EXERCISE: Copy out every one of the following lines word for word, without changing anything.

LISTED ENTRIES:
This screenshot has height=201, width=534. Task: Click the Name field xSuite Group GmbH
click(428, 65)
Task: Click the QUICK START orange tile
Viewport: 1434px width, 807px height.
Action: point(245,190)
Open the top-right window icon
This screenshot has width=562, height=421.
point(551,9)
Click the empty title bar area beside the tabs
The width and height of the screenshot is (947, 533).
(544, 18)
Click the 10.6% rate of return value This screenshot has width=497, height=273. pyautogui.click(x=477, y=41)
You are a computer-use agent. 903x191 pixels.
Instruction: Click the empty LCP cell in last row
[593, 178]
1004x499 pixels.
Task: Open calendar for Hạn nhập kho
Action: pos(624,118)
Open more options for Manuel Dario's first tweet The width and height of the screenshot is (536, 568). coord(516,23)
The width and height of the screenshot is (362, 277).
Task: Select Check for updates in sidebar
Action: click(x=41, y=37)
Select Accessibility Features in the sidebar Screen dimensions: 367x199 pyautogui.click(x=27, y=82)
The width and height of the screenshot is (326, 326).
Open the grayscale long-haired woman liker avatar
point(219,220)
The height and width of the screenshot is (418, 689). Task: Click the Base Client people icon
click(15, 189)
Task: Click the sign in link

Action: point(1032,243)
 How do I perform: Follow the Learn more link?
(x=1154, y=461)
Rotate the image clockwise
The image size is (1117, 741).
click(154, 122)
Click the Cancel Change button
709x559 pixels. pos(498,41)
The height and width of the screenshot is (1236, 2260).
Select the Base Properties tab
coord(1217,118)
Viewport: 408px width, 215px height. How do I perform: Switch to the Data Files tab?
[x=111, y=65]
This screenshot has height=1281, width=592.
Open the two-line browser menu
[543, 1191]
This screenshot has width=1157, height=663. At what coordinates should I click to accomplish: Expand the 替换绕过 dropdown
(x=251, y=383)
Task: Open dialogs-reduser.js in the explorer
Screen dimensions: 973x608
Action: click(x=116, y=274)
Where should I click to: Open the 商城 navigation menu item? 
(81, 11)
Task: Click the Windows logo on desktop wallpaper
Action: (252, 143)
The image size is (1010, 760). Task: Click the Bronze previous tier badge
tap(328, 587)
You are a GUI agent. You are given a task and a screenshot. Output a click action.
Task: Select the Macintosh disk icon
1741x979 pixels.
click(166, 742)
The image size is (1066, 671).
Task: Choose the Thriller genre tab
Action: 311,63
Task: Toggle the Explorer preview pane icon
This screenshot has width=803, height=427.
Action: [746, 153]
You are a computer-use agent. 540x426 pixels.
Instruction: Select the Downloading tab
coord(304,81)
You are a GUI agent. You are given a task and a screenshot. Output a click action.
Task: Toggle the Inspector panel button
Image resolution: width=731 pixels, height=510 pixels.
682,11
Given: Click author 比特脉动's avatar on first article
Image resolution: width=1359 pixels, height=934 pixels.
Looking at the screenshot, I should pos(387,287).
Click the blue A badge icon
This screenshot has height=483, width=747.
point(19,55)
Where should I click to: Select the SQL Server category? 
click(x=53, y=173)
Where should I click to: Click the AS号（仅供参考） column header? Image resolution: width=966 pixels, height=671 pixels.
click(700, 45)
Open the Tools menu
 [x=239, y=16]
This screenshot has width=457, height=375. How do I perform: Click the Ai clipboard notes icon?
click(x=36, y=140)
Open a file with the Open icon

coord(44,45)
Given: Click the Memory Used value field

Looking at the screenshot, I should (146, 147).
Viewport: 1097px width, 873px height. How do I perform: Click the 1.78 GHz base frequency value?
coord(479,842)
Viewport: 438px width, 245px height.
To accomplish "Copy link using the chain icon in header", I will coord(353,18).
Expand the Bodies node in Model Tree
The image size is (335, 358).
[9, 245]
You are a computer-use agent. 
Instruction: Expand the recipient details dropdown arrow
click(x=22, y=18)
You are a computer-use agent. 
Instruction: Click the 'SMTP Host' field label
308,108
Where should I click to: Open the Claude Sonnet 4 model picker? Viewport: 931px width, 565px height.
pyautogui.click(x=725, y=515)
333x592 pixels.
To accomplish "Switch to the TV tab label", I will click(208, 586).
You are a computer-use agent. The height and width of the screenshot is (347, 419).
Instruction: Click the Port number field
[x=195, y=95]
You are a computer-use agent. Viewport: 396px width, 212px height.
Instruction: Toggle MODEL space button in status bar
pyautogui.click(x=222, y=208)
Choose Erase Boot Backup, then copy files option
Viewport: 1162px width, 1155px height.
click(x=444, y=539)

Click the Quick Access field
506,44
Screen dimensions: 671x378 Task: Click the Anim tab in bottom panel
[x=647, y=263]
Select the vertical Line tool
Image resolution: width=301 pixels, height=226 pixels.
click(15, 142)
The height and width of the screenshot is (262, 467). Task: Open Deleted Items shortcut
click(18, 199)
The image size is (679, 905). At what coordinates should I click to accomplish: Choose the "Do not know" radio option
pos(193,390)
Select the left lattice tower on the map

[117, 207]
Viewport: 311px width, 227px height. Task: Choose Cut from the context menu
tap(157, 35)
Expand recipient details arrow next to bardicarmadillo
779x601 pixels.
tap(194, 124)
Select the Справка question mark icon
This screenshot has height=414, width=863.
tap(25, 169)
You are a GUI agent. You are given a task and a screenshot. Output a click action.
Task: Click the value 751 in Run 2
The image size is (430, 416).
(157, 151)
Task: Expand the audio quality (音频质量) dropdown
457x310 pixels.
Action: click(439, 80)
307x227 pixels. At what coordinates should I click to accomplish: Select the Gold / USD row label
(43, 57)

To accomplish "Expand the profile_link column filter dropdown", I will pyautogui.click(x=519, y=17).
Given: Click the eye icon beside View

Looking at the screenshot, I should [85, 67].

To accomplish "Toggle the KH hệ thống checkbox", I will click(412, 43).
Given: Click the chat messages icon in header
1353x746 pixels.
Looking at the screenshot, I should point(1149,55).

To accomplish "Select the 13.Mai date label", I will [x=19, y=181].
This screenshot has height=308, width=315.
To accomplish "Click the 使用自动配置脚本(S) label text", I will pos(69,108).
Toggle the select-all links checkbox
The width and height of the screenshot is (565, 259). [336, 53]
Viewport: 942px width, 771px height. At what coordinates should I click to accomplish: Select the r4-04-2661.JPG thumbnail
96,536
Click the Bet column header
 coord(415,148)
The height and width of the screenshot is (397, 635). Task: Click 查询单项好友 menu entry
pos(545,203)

ANSWER FOR THE TASK:
This screenshot has height=201, width=534. Task: Click the Name field xSuite Group GmbH
click(428, 65)
Task: Click the QUICK START orange tile
Viewport: 1434px width, 807px height.
Action: point(245,190)
Open the top-right window icon
This screenshot has width=562, height=421.
point(551,9)
Click the empty title bar area beside the tabs
The width and height of the screenshot is (947, 533).
(544, 18)
Click the 10.6% rate of return value This screenshot has width=497, height=273. pyautogui.click(x=477, y=41)
You are a computer-use agent. 903x191 pixels.
Instruction: Click the empty LCP cell in last row
[593, 178]
1004x499 pixels.
Task: Open calendar for Hạn nhập kho
Action: pos(624,118)
Open more options for Manuel Dario's first tweet The width and height of the screenshot is (536, 568). coord(516,23)
The width and height of the screenshot is (362, 277).
Task: Select Check for updates in sidebar
Action: click(x=41, y=37)
Select Accessibility Features in the sidebar Screen dimensions: 367x199 pyautogui.click(x=27, y=82)
The width and height of the screenshot is (326, 326).
Open the grayscale long-haired woman liker avatar
point(219,220)
The height and width of the screenshot is (418, 689). Task: Click the Base Client people icon
click(15, 189)
Task: Click the sign in link

Action: point(1032,243)
 How do I perform: Follow the Learn more link?
(x=1154, y=461)
Rotate the image clockwise
The image size is (1117, 741).
click(154, 122)
Click the Cancel Change button
709x559 pixels. pos(498,41)
The height and width of the screenshot is (1236, 2260).
Select the Base Properties tab
coord(1217,118)
Viewport: 408px width, 215px height. How do I perform: Switch to the Data Files tab?
[x=111, y=65]
This screenshot has height=1281, width=592.
Open the two-line browser menu
[543, 1191]
This screenshot has width=1157, height=663. At what coordinates should I click to accomplish: Expand the 替换绕过 dropdown
(x=251, y=383)
Task: Open dialogs-reduser.js in the explorer
Screen dimensions: 973x608
Action: click(x=116, y=274)
Where should I click to: Open the 商城 navigation menu item? 
(81, 11)
Task: Click the Windows logo on desktop wallpaper
Action: (252, 143)
The image size is (1010, 760). Task: Click the Bronze previous tier badge
tap(328, 587)
You are a GUI agent. You are given a task and a screenshot. Output a click action.
Task: Select the Macintosh disk icon
1741x979 pixels.
click(166, 742)
The image size is (1066, 671).
Task: Choose the Thriller genre tab
Action: 311,63
Task: Toggle the Explorer preview pane icon
This screenshot has width=803, height=427.
Action: [746, 153]
You are a computer-use agent. 540x426 pixels.
Instruction: Select the Downloading tab
coord(304,81)
You are a GUI agent. You are given a task and a screenshot. Output a click action.
Task: Toggle the Inspector panel button
Image resolution: width=731 pixels, height=510 pixels.
682,11
Given: Click author 比特脉动's avatar on first article
Image resolution: width=1359 pixels, height=934 pixels.
Looking at the screenshot, I should pos(387,287).
Click the blue A badge icon
This screenshot has height=483, width=747.
point(19,55)
Where should I click to: Select the SQL Server category? 
click(x=53, y=173)
Where should I click to: Click the AS号（仅供参考） column header? Image resolution: width=966 pixels, height=671 pixels.
click(700, 45)
Open the Tools menu
 [x=239, y=16]
This screenshot has width=457, height=375. How do I perform: Click the Ai clipboard notes icon?
click(x=36, y=140)
Open a file with the Open icon

coord(44,45)
Given: Click the Memory Used value field

Looking at the screenshot, I should (146, 147).
Viewport: 1097px width, 873px height. How do I perform: Click the 1.78 GHz base frequency value?
coord(479,842)
Viewport: 438px width, 245px height.
To accomplish "Copy link using the chain icon in header", I will coord(353,18).
Expand the Bodies node in Model Tree
The image size is (335, 358).
[9, 245]
You are a computer-use agent. 
Instruction: Expand the recipient details dropdown arrow
click(x=22, y=18)
You are a computer-use agent. 
Instruction: Click the 'SMTP Host' field label
308,108
Where should I click to: Open the Claude Sonnet 4 model picker? Viewport: 931px width, 565px height.
pyautogui.click(x=725, y=515)
333x592 pixels.
To accomplish "Switch to the TV tab label", I will click(208, 586).
You are a computer-use agent. The height and width of the screenshot is (347, 419).
Instruction: Click the Port number field
[x=195, y=95]
You are a computer-use agent. Viewport: 396px width, 212px height.
Instruction: Toggle MODEL space button in status bar
pyautogui.click(x=222, y=208)
Choose Erase Boot Backup, then copy files option
Viewport: 1162px width, 1155px height.
click(x=444, y=539)

Click the Quick Access field
506,44
Screen dimensions: 671x378 Task: Click the Anim tab in bottom panel
[x=647, y=263]
Select the vertical Line tool
Image resolution: width=301 pixels, height=226 pixels.
click(15, 142)
The height and width of the screenshot is (262, 467). Task: Open Deleted Items shortcut
click(18, 199)
The image size is (679, 905). At what coordinates should I click to accomplish: Choose the "Do not know" radio option
pos(193,390)
Select the left lattice tower on the map

[117, 207]
Viewport: 311px width, 227px height. Task: Choose Cut from the context menu
tap(157, 35)
Expand recipient details arrow next to bardicarmadillo
779x601 pixels.
tap(194, 124)
Select the Справка question mark icon
This screenshot has height=414, width=863.
tap(25, 169)
You are a GUI agent. You are given a task and a screenshot. Output a click action.
Task: Click the value 751 in Run 2
The image size is (430, 416).
(157, 151)
Task: Expand the audio quality (音频质量) dropdown
457x310 pixels.
Action: click(439, 80)
307x227 pixels. At what coordinates should I click to accomplish: Select the Gold / USD row label
(43, 57)

To accomplish "Expand the profile_link column filter dropdown", I will pyautogui.click(x=519, y=17).
Given: Click the eye icon beside View

Looking at the screenshot, I should [85, 67].

To accomplish "Toggle the KH hệ thống checkbox", I will click(412, 43).
Given: Click the chat messages icon in header
1353x746 pixels.
Looking at the screenshot, I should point(1149,55).

To accomplish "Select the 13.Mai date label", I will [x=19, y=181].
This screenshot has height=308, width=315.
To accomplish "Click the 使用自动配置脚本(S) label text", I will pos(69,108).
Toggle the select-all links checkbox
The width and height of the screenshot is (565, 259). [336, 53]
Viewport: 942px width, 771px height. At what coordinates should I click to accomplish: Select the r4-04-2661.JPG thumbnail
96,536
Click the Bet column header
 coord(415,148)
The height and width of the screenshot is (397, 635). Task: Click 查询单项好友 menu entry
pos(545,203)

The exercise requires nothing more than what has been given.